• _PROBLEM STATEMENT_
Please rewrite the data below, replacing "Find the location of" with "Locate" and keeping everything else the same.

• _Source records_
§

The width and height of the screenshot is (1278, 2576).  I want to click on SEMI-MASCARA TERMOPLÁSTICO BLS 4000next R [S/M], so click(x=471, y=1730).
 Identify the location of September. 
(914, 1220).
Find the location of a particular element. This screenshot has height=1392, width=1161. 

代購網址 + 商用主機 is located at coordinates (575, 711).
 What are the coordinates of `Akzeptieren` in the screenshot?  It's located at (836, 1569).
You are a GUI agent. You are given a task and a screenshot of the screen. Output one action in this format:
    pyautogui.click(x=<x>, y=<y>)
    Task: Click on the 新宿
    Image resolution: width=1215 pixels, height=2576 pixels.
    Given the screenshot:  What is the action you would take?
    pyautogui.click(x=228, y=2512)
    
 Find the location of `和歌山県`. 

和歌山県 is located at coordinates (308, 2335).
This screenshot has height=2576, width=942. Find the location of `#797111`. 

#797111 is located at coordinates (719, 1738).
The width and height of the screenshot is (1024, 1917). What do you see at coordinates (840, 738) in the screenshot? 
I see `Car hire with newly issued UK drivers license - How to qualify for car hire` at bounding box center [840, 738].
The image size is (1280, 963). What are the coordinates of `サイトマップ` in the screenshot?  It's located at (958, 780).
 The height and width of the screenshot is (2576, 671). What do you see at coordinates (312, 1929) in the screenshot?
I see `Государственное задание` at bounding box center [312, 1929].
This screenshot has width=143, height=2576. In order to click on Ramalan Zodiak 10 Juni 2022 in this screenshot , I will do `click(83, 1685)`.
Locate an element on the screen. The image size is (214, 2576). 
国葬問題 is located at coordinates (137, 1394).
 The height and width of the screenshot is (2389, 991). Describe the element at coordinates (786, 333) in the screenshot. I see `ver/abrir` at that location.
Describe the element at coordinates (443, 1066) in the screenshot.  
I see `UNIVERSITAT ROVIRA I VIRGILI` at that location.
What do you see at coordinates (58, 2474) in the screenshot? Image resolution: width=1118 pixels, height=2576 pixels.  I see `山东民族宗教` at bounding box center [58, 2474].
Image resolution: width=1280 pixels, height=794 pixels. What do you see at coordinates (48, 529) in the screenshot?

§

• _RESULT_
The width and height of the screenshot is (1278, 2576).  I want to click on SEMI-MASCARA TERMOPLÁSTICO BLS 4000next R [S/M], so click(x=471, y=1730).
 Identify the location of September. 
(914, 1220).
Locate a particular element. This screenshot has height=1392, width=1161. 

代購網址 + 商用主機 is located at coordinates (575, 711).
 What are the coordinates of `Akzeptieren` in the screenshot?  It's located at (836, 1569).
You are a GUI agent. You are given a task and a screenshot of the screen. Output one action in this format:
    pyautogui.click(x=<x>, y=<y>)
    Task: Click on the 新宿
    Image resolution: width=1215 pixels, height=2576 pixels.
    Given the screenshot:  What is the action you would take?
    pyautogui.click(x=228, y=2512)
    
 Locate `和歌山県`. 

和歌山県 is located at coordinates (308, 2335).
This screenshot has height=2576, width=942. Locate `#797111`. 

#797111 is located at coordinates (719, 1738).
The width and height of the screenshot is (1024, 1917). What do you see at coordinates (840, 738) in the screenshot? 
I see `Car hire with newly issued UK drivers license - How to qualify for car hire` at bounding box center [840, 738].
The image size is (1280, 963). What are the coordinates of `サイトマップ` in the screenshot?  It's located at (958, 780).
 The height and width of the screenshot is (2576, 671). What do you see at coordinates (312, 1929) in the screenshot?
I see `Государственное задание` at bounding box center [312, 1929].
This screenshot has width=143, height=2576. In order to click on Ramalan Zodiak 10 Juni 2022 in this screenshot , I will do `click(83, 1685)`.
Locate an element on the screen. The image size is (214, 2576). 
国葬問題 is located at coordinates (137, 1394).
 The height and width of the screenshot is (2389, 991). Describe the element at coordinates (786, 333) in the screenshot. I see `ver/abrir` at that location.
Describe the element at coordinates (443, 1066) in the screenshot.  
I see `UNIVERSITAT ROVIRA I VIRGILI` at that location.
What do you see at coordinates (58, 2474) in the screenshot? Image resolution: width=1118 pixels, height=2576 pixels.  I see `山东民族宗教` at bounding box center [58, 2474].
Image resolution: width=1280 pixels, height=794 pixels. What do you see at coordinates (48, 529) in the screenshot?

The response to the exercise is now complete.